● Work to do
**A)** Shorten the paragraph in the blog excerpt that begins "One of the unfortunate effects", keeping its main facts.
**B)** Carry on writing the blog excerpt from where it stops.

The myth of the eight-hour sleep →

Scientists are arguing that the 8-hour sleep is unnatural, and that humans naturally fall into a more segmented sleep cycle. In other words, I should be treating every day like I treat Sunday, with a pre-sleep nap.


The problem with Gamification is that it tries to solve a problem that doesn't exist. We already have a universal points system, across all aspects of life, that represents status and is redeemable for real world prizes. It's called "money."

Greg Costikyan nails it

Fountain - A Markup Language for Screenwriting →

John August:

Back when we announced FDX Reader, I got a lot of emails asking, 'When are you going to make a screenwriting app?” Answer: Today. My hope is that we just made a thousand. Fountain turns every text editor into a screenwriting app.

This means flexibility. This means genuine collaboration - people in geographically different locations can edit the same Google Doc at the same time. This means I can write a screenplay on my phone.

This means I don't really have any excuse not to write any more.

El Wingador →

Errol Morris Op-Doc on Bill 'El Wingador' Simmons. I love that he has a cross-stitch by his front door saying "NOTHING EXCEEDS LIKE EXCESS".


One of the unfortunate effects of living in another country for almost five years is that you have to almost completely rebuild your knowledge of your home city. Specifically, I find that I need to find out where the best bars and restaurants are (because, honestly, there's only so much Crackbird a man can handle).

In theory, this is where things like Yelp and Menupages are supposed to come in. The internet hive-mind is supposed to work its magic. I should be able to shout "Yelp! What is best in life?" and it will tell me "To crush your enemies, see them driven before you, and to hear the lamentation of their women.". Instead, it says "Paulie's Pizza, Kilmainham Gaol and Croke Park."

● Raw data

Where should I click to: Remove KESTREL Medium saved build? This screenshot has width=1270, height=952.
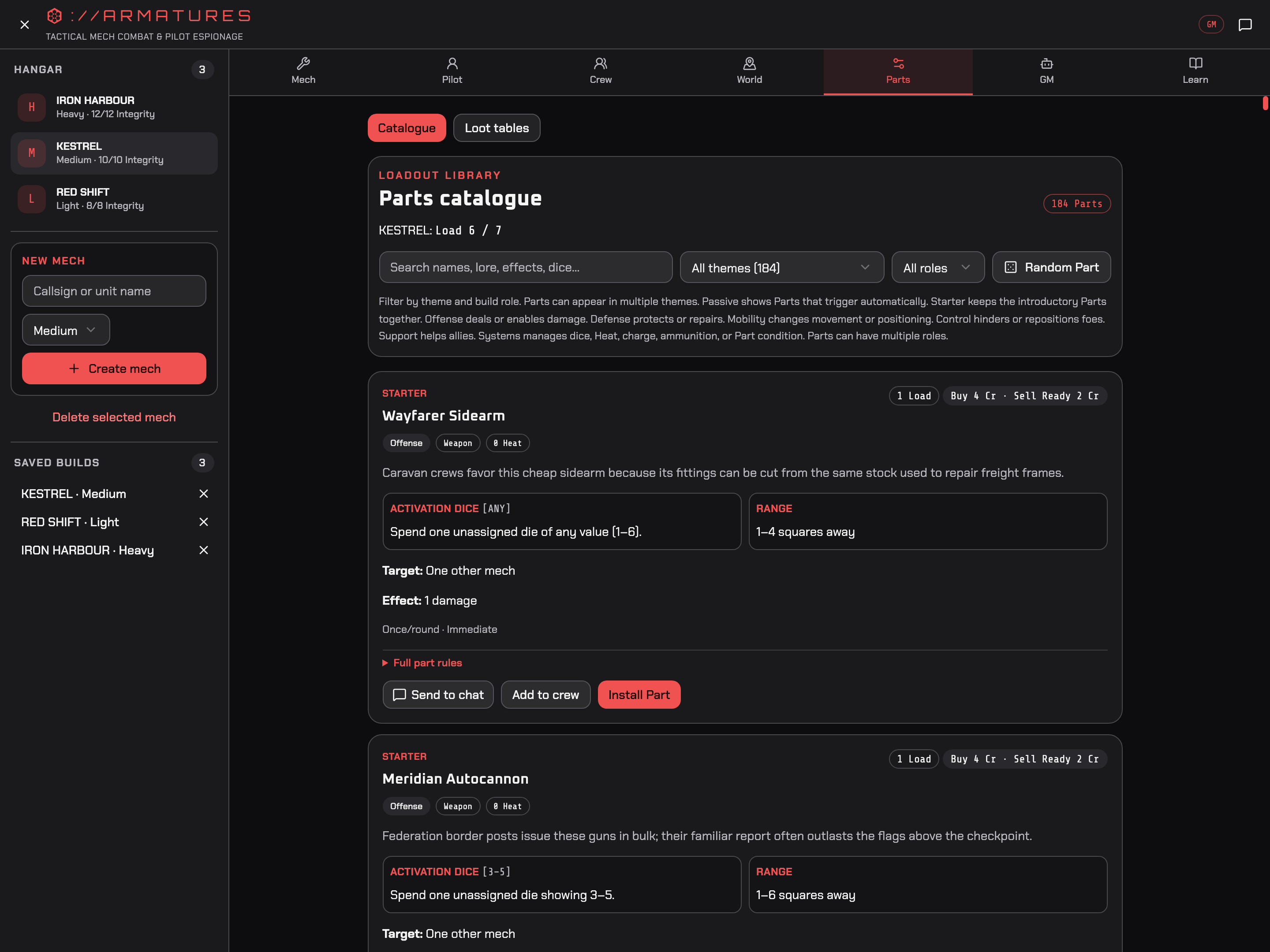coord(203,494)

● Results by task
**A)** After almost five years living in another country, the writer has to relearn their home city almost from scratch, especially where the best bars and restaurants are, since there's only so much Crackbird they can take.

**B)**
Wrong, Yelp.

I guess it's just a fundamental problem with crowdsourcing. Rather than helping the cream rise to the top, the noise generated by these sites actively drowns out useful information, making them useless. Even large sites like Amazon suffer from the same problem. I recently tried to buy a wireless access point for work. I checked out a few tech blogs and read reviews of some products. I finally settled on a Cisco product and went to Amazon to order it. Despite the almost entirely favorable reviews I'd read, the access point had only two and a half stars on Amazon. Turns out this was based on two reviews, the first of which was a one-star review with the person saying he'd had a problem with the technical support for another Cisco product. The other review was from Cisco themselves, giving the product five stars. The text of their 'review' was "if you have an issue with a product, please email us at $blah". Both reviews were useless and, if I'd been basing my purchase on the overall score of the product, I would have walked away.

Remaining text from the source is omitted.